Dá pena —ou riso— a caricatura do Lord britânico, que reprime as suas emoções a ponto de olhar o seu palácio reduzido a cinzas comentando sem levantar a voz: «estou convencido de que o meu palácio ficou completamente destruído». Sufocar os sentimentos é tão horrível como calçar aqueles sapatos, tradicionais nalgumas culturas, que deformavam os ossos dos pés para os tornar mais bonitos.
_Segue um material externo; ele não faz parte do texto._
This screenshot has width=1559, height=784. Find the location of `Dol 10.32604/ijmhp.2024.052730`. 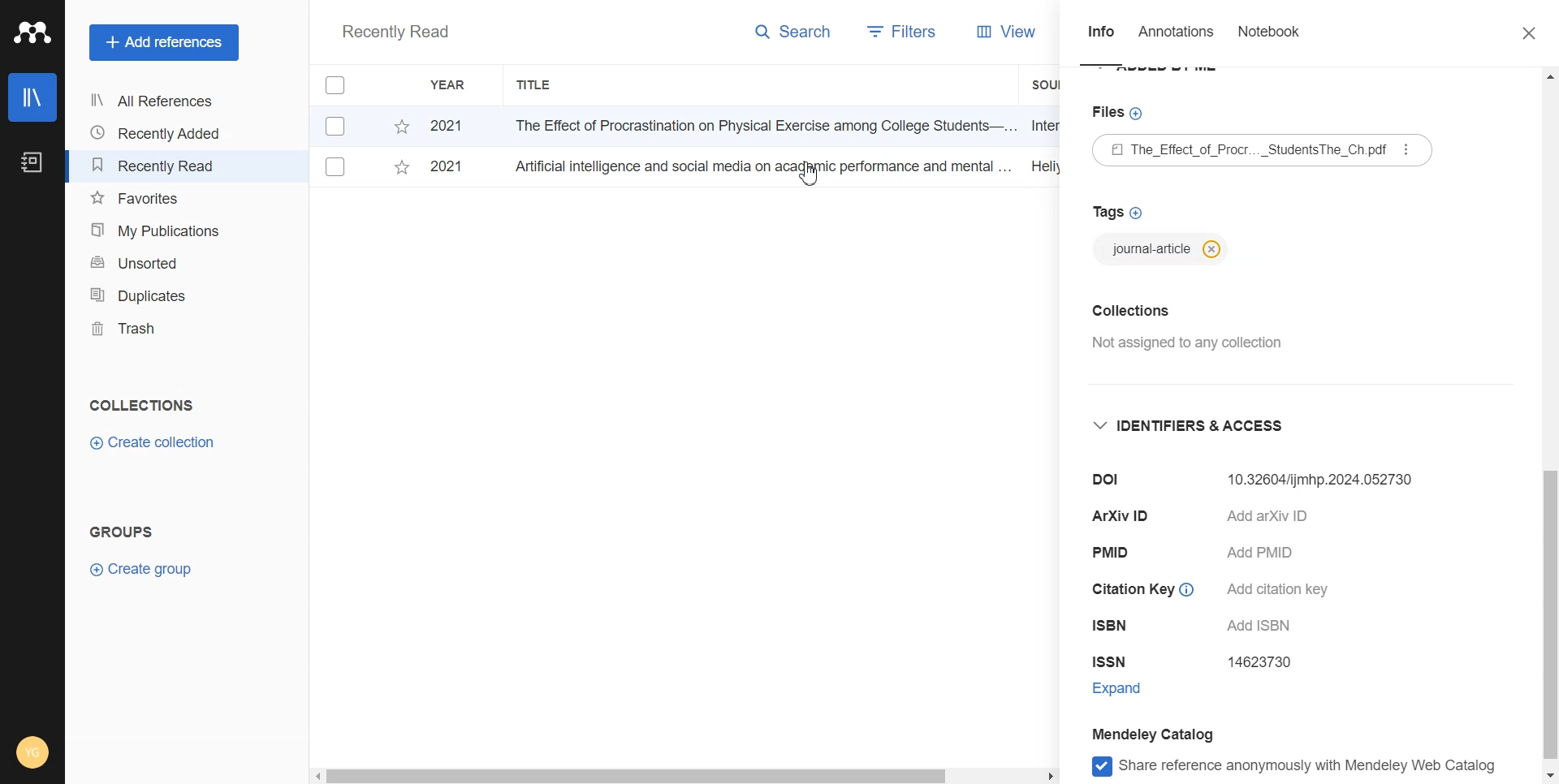

Dol 10.32604/ijmhp.2024.052730 is located at coordinates (1258, 483).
Emocionar-se é uma riqueza que temos de dominar e cultivar. O exagero fleumático é a reacção desproporcionada ao descontrolo irracional das emoções. A aparência de invulnerabilidade é a máscara do orgulho e a cegueira espiritual de quem vive na irrealidade. Os próprios pecados? Não vi. Os necessitados à minha beira? Quero-os longe. A alegria? Incomoda-me o barulho, guardo-as para mim.

Deus nos livre das máscaras impassíveis! E nos dê um coração vibrante, expansivo!

O Papa fala quase todos os dias da sua querida Ucrânia, flagelada pela cruel invasão dos russos. Esqueço-me da desgraça dos ucranianos?

O Papa lembra as multidões pobres da África que fogem da guerra e da miséria. Vejo-os como perturbação da minha segurança e do meu conforto?

Há guerras e convulsões em muitas partes do mundo, povo inteiros subjugados por ditaduras comunistas. Ignoro, como se fosse outro planeta?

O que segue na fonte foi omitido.